━━━ Text to read ━━━

Re: [RFC][PATCH] checkpoint/restart: Add support for epoll

Oren Laadan <orenl@xxxxxxxxxxx> · Fri, 24 Jul 2009 13:22:40 -0400

Matt Helsley wrote:
> On Fri, Jul 24, 2009 at 04:35:14AM -0400, Oren Laadan wrote:
>>
>> Matt Helsley wrote:
>>>  Add checkpoint/restart support for epoll files. This is the minimum
>>>  support necessary to recreate the epoll item sets without any pending
>>>  events.
>>>
>>>  This is an RFC to show where I'm going with the patch and give an idea
>>>  of how much code I expect it will take. Compiles and boots on x86 but
>>>  I haven't tested it.
>>>
>>>  Caveats: Does not correctly support restoring epoll fds to epoll sets
>>> 	  as this requires some recursion detection/avoidance. See the
>>> 	  "TODO" that mentions deferqueues.
>>>
>>> 	  Does not attempt to save pending event information for
>>> 	  delivery during restart.

━━━

**Direction A:** Translate this sentence from the epoll patch reply into Spanish: "This is the minimum support necessary to recreate the epoll item sets without any pending events."
**Direction B:** Reproduce everything in the epoll patch reply from "Oren Laadan <orenl@xxxxxxxxxxx>" down to "haven't tested it.".

━━━ Data rows ━━━

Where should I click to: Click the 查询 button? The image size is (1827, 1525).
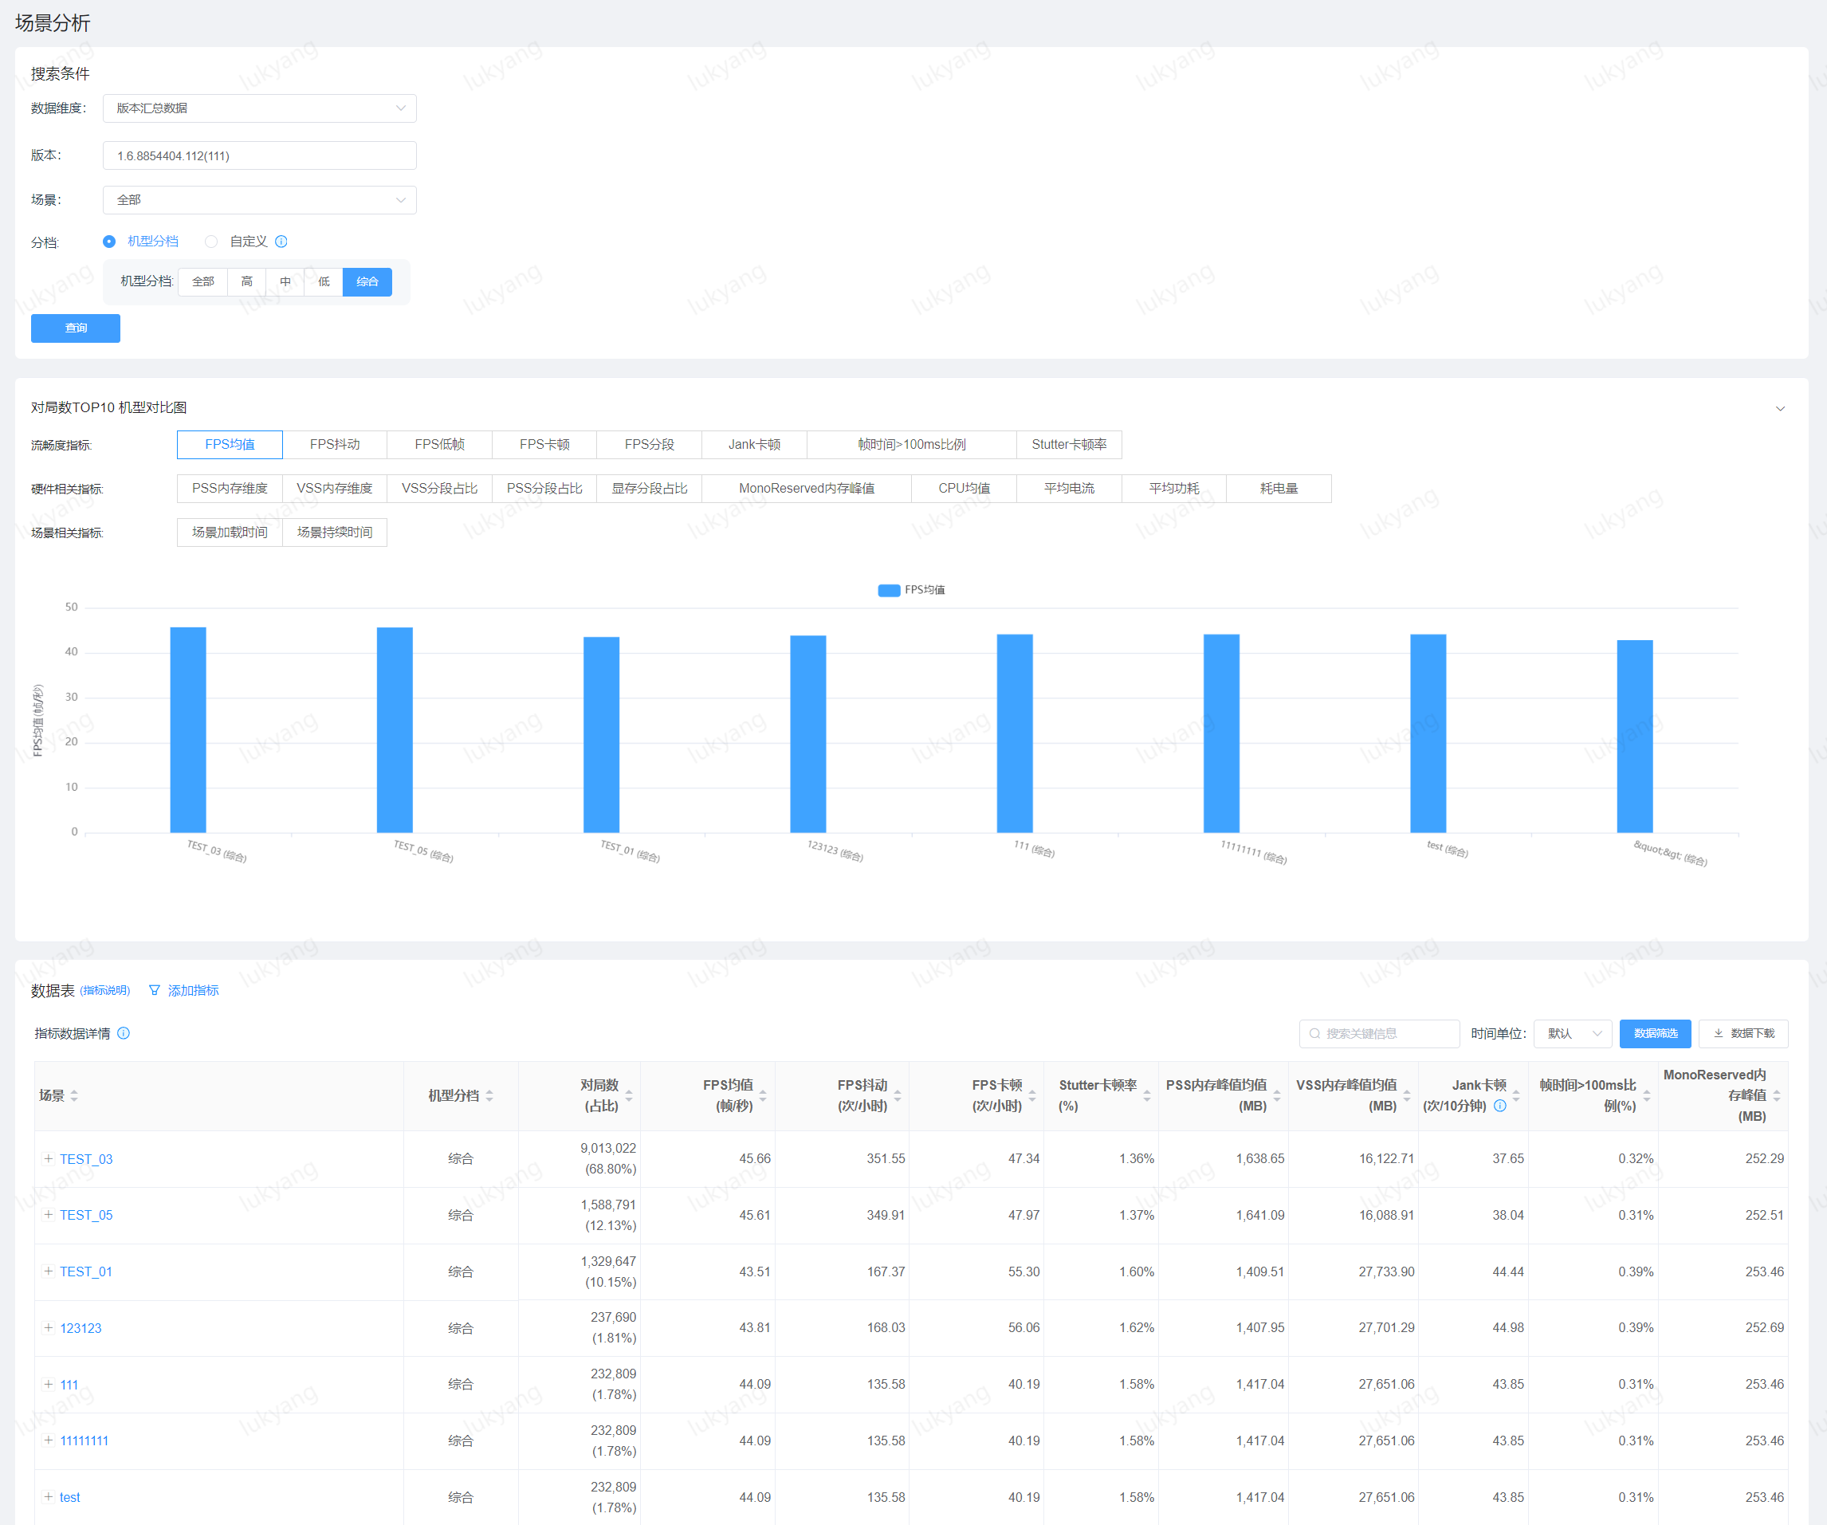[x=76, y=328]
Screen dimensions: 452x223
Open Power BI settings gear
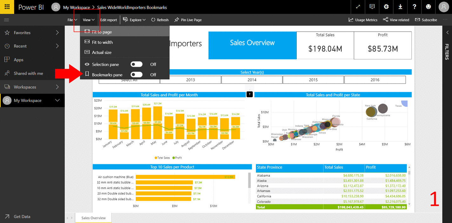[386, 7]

━━━
━━━ Data rows ━━━

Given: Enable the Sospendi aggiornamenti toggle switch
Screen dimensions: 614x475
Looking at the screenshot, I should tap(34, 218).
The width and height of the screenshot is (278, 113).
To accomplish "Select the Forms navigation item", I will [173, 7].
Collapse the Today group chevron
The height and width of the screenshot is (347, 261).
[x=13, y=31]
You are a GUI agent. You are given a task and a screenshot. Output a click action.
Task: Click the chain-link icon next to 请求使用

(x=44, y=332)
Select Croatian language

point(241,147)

━━━
━━━ Data rows ━━━

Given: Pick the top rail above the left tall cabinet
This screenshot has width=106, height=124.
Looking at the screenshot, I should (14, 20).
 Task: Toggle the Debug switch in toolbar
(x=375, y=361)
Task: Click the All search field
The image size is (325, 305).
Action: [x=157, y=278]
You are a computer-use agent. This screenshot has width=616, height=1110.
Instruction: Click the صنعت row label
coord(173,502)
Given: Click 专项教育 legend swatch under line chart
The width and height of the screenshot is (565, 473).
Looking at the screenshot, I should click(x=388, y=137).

━━━

**Exercise answer A:** Este es el soporte mínimo necesario para recrear los conjuntos de elementos de epoll sin ningún evento pendiente.

**Exercise answer B:**
Oren Laadan <orenl@xxxxxxxxxxx> · Fri, 24 Jul 2009 13:22:40 -0400

Matt Helsley wrote:
> On Fri, Jul 24, 2009 at 04:35:14AM -0400, Oren Laadan wrote:
>>
>> Matt Helsley wrote:
>>>  Add checkpoint/restart support for epoll files. This is the minimum
>>>  support necessary to recreate the epoll item sets without any pending
>>>  events.
>>>
>>>  This is an RFC to show where I'm going with the patch and give an idea
>>>  of how much code I expect it will take. Compiles and boots on x86 but
>>>  I haven't tested it.